• [WHAT THIS TASK INVOLVES]: In the entries below, count the lines that contain the word "likes" and give only that number.

-------- SOURCE MATERIAL

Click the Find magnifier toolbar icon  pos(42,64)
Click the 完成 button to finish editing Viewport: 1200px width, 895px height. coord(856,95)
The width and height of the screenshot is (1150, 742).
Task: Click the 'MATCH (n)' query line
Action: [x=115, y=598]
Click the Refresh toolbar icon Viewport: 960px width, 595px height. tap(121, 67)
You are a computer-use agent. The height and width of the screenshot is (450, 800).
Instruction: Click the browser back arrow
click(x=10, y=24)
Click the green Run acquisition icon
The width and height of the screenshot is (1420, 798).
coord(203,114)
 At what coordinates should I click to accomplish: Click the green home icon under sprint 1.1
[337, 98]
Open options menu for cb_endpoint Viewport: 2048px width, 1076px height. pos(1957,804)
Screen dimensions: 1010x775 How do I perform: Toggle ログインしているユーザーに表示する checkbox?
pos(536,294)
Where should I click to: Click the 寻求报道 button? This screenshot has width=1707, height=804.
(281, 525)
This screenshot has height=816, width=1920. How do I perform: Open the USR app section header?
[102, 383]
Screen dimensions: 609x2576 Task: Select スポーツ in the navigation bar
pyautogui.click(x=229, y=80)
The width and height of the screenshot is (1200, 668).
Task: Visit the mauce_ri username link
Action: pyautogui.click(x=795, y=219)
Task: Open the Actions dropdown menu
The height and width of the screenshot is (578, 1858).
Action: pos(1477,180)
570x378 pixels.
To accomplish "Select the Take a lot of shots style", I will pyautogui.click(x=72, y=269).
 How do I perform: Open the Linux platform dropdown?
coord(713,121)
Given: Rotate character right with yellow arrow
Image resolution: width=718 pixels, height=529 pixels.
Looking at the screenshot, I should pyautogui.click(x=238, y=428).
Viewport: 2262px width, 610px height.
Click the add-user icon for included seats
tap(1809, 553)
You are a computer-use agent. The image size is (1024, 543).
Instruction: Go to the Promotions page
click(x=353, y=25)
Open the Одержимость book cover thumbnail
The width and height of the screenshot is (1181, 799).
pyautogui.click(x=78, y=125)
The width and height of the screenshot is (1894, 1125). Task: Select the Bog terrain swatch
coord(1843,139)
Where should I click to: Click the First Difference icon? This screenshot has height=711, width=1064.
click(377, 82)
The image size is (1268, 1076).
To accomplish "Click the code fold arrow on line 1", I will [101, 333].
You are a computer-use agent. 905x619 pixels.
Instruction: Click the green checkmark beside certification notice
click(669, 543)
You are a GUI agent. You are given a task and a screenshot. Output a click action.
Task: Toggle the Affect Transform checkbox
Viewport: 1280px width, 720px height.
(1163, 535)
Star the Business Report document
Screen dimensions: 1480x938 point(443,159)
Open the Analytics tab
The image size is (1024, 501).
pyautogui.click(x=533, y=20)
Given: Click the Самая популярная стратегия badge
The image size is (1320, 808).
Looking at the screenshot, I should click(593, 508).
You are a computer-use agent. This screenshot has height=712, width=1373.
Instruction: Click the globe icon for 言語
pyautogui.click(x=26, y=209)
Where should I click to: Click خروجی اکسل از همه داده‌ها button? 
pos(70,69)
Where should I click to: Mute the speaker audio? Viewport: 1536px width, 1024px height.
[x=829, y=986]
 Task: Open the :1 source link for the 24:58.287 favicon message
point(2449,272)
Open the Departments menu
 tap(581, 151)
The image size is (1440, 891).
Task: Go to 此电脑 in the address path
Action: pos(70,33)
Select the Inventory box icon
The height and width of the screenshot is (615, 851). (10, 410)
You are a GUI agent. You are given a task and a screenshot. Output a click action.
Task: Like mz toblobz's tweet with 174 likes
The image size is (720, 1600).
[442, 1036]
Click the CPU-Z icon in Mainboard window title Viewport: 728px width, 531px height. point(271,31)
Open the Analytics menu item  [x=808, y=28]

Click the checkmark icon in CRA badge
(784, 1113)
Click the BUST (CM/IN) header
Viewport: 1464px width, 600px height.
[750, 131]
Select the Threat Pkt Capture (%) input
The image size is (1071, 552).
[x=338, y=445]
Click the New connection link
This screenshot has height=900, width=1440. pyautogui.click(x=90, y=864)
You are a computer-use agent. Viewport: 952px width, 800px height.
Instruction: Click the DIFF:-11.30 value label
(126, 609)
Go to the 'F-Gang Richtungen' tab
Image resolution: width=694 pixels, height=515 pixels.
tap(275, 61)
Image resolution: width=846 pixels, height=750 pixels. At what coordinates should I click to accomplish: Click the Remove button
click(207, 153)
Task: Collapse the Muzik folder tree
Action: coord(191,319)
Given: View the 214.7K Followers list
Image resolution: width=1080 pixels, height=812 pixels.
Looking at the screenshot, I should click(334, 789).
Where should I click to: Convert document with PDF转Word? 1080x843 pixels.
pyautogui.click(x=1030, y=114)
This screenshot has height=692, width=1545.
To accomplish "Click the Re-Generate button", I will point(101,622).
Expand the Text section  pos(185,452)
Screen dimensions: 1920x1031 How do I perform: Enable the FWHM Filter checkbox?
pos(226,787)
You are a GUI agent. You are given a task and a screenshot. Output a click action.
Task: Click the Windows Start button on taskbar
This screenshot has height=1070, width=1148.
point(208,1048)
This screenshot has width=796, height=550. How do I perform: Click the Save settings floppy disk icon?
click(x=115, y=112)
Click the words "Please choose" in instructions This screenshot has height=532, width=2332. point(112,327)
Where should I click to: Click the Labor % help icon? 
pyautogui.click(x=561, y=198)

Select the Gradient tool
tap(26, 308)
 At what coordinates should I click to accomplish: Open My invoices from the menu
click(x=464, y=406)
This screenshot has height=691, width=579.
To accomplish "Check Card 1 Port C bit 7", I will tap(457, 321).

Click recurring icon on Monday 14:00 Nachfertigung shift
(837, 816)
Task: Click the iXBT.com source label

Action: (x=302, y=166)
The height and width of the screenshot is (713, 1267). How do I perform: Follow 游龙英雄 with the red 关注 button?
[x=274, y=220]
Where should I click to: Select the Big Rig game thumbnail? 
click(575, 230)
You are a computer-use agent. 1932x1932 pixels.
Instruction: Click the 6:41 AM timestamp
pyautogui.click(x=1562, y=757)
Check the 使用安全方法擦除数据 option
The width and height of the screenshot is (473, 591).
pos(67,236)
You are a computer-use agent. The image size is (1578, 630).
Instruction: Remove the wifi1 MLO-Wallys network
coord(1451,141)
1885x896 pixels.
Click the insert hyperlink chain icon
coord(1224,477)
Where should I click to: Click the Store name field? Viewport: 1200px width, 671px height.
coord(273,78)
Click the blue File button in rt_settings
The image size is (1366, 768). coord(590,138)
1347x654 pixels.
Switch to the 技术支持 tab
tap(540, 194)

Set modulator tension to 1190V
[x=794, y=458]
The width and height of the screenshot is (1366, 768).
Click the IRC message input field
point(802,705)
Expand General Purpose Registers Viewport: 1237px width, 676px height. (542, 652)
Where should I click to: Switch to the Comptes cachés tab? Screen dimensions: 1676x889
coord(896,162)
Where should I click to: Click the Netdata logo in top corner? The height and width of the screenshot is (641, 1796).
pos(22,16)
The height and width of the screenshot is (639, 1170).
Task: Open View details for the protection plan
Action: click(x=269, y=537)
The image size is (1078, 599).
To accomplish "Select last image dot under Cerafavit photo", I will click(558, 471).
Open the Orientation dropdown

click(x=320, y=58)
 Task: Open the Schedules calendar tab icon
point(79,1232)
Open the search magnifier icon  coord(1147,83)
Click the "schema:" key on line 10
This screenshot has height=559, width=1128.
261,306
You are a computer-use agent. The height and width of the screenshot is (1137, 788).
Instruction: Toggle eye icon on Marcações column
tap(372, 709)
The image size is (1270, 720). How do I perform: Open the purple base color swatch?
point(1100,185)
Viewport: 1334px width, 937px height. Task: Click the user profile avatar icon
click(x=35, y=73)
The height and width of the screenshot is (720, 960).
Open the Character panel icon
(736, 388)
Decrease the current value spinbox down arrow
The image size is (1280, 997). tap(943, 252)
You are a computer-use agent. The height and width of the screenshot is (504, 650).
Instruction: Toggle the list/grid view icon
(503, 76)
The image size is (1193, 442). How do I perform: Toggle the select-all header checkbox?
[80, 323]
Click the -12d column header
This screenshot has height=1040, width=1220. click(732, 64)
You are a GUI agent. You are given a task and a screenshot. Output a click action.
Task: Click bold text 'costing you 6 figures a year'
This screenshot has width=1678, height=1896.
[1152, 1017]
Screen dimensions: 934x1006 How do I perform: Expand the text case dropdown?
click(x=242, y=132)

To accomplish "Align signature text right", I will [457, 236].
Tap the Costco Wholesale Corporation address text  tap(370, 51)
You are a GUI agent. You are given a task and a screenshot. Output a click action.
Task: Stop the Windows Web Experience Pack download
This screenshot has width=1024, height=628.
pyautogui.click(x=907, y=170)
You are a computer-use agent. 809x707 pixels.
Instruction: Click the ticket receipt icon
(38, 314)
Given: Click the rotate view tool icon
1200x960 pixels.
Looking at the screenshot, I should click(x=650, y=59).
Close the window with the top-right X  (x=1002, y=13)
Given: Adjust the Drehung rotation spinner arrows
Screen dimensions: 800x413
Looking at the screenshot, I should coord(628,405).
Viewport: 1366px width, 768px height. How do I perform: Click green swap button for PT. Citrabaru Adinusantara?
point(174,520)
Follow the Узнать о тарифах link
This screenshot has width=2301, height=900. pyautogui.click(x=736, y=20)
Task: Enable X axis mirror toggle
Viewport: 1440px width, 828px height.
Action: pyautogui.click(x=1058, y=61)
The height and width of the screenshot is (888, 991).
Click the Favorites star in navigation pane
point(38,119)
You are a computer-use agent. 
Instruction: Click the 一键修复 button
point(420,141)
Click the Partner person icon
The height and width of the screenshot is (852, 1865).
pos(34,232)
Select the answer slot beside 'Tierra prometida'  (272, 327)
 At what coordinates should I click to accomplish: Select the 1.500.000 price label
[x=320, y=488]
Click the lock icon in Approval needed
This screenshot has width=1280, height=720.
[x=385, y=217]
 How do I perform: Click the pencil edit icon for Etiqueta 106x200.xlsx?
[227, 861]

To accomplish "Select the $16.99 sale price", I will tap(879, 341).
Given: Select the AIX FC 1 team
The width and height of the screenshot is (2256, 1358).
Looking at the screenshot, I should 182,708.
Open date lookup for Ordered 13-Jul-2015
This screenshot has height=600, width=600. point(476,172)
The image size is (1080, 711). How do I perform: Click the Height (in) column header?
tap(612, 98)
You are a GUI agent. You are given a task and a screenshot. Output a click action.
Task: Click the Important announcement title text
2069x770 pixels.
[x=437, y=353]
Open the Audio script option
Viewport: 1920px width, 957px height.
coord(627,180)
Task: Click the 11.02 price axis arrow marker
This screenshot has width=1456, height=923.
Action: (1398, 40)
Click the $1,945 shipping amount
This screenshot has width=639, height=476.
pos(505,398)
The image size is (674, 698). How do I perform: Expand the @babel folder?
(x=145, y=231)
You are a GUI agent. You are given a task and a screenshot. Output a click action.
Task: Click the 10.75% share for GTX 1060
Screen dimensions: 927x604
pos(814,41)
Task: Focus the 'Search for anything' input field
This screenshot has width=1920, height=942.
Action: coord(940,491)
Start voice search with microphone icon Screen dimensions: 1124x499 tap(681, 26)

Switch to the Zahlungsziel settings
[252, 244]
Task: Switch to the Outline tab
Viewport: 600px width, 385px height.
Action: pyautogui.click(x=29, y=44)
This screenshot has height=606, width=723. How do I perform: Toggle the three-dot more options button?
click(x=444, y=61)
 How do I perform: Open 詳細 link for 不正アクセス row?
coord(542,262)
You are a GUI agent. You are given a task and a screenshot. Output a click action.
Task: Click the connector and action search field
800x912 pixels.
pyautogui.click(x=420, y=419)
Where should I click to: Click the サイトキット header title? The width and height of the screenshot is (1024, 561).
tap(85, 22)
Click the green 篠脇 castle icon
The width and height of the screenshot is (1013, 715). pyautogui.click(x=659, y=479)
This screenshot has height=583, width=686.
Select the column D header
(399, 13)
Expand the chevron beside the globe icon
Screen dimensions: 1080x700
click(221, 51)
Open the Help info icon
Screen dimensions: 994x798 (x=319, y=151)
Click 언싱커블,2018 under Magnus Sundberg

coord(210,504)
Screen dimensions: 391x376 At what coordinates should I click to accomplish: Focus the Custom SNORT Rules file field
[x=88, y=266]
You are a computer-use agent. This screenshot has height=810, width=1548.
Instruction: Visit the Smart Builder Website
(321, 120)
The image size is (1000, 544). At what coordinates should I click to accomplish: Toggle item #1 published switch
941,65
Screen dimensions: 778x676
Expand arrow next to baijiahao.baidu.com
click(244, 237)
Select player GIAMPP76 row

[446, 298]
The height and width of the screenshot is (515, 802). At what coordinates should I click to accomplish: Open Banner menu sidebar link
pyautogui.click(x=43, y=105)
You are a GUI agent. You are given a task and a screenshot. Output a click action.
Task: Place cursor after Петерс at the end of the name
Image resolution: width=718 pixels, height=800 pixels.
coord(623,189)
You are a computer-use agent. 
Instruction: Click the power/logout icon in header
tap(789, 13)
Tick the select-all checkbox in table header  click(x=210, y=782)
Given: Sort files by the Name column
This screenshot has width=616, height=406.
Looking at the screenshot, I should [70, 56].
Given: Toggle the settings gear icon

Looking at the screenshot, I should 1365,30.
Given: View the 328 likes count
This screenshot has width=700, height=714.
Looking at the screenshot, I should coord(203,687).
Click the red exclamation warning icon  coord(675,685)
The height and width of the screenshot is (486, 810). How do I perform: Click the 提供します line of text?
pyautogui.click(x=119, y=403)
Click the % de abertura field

----------------

• [ANSWER]: 2